APCuの話では距離は近く早いが、保存や取得にまつわるコストが発生しデータの大きさによっては無意味になることがあるようです。APCuからメモリへの値コピーを除外したimmutable_cacheというpeclのライブラリがあり、取得回数が増えると顕著にコストによる差が見え驚きました。
落とし穴では、導入時に注意しないといけない点が多く述べられていました。導入して改善する数値はなにか (DBへのクエリ削減なのか、レスポンスタイムの向上なのかなど)、外部サーバーに保持する場合に接続先ダウン時に正しく動くのか、内部でも外部でもCacheをクリアした後の負荷に耐えられるのか、サーバーによってCacheが違う可能性は起きないかなど考慮しなければいけない点が多くありました。
導入時には運用フローも含めてしっかり設計しないとなと、とても考えさせられるセッションでした。
実例から学ぶ変化に強いテーブル設計 - 責務の分解とRDBMSの上手い使い方
yulilyより、曽根 壮大さんの「実例から学ぶ変化に強いテーブル設計 - 責務の分解とRDBMSの上手い使い方」を紹介します。

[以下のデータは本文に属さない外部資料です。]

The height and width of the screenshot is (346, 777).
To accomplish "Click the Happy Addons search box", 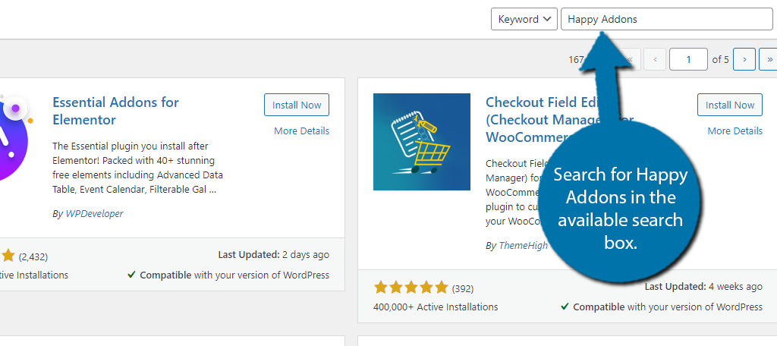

テーブル設計の考え方の話で、Unixの哲学の「一つのことをうまくやれ」という言葉がとても当てはまる内容でした。
カラムを増やしていくと、その分テーブルの責務が大きくなっていってしまうという話があったのですが、その責任の数をindexの数で例えるのはなるほどと思いました。責任の数が増えてきたら正規化を考えると述べられていました。

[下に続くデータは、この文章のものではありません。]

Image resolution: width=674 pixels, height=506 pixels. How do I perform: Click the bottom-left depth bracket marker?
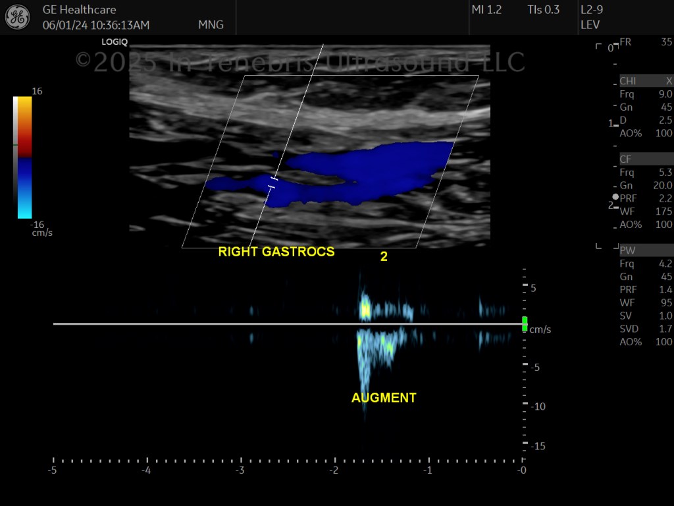(x=598, y=246)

正規化のコツでは、事実だけを保存する・重複がない・不整合がない・nullがないを挙げられていました。MySQL 8.0.16以降で使えるチェック制約では不正な値が入ってしまうのを防げるため、正規化を減らすテクニックとして紹介されていました。
またドメインの知識が足りてない場合も、設計に現れてしまうので、プロダクトに関する知識はしっかり持つ事が前提として必要だなと改めて思いました。

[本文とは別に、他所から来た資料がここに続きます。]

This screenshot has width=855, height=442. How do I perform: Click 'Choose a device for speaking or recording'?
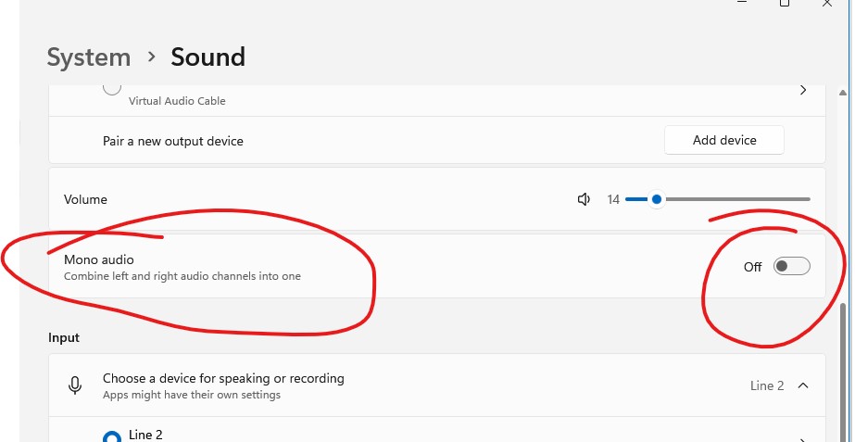pos(223,378)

イージーな実装とシンプルな実装についても述べられていました。イージーな実装は設計がやりやすく、シンプルな実装は小さな責務を果たすものです。本来は両立できるものですが、能力不足だと難しいこともあり、迷った時はシンプルな実装を選ぶとよいそうです。データベースはアプリケーションと違い変化に弱いため、複雑さをデータベースに持ち込むと負債になりやすいので、迷った時はシンプルな実装に目を向けようと思いました。
防衛的 PHP: 多様性を生き抜くための PHP 入門
yulilyより、しけちあさんの「防衛的 PHP: 多様性を生き抜くための PHP 入門」を紹介します。
静的解析ツールやPSRの紹介がありました。静的解析ツールはコード整形や型のチェックなどしてくれるツールです。PSRはPHPコーディング規約のことです。人によって書き方に差異はでてきます。そういった多様性からツールを介して品質を担保し、本質に集中できる環境を作れるのはとても良い事だと思いました。個人的にはRectorとPHPStanの組み合わせが気になりました。
PhpStormにも静的解析機能があり、デフォルトではオフだけどPSR-12のチェックなどがあるとのことで早速いれました…。またPhpStormはCIでも動くらしく、IDE上で行われている指摘事項をCI上で実行できるようです。無料で使えるようなので試してみたいと思いました。
パフォーマンスを改善せよ!大規模システム改修の仕事の進め方
こんにちは、keigoです。私からは、tacloseさんによる発表「パフォーマンスを改善せよ!大規模システム改修の仕事の進め方」を紹介します。 本セッションでは、Slow Queryの画面を決め打ちして計測してから改善をするのではなく、網羅的な計測をしてから原因を調査し、改善することが重要だというお話でした。 お話の冒頭では、8000文字超えの激重クエリを改善して速度改善を期待するという推測から始まりました。しかし、実行計画を確認し、改善できそうな箇所を特定しても、改善目標は達成できませんでした。そこで、推測をせずに「計測しろ」という考えに基づき、網羅的な計測を行いました。計測では、PHPのXdebugプロファイリングやQCacheGridを活用し、問題点を網羅的に見つけて改善につなげました。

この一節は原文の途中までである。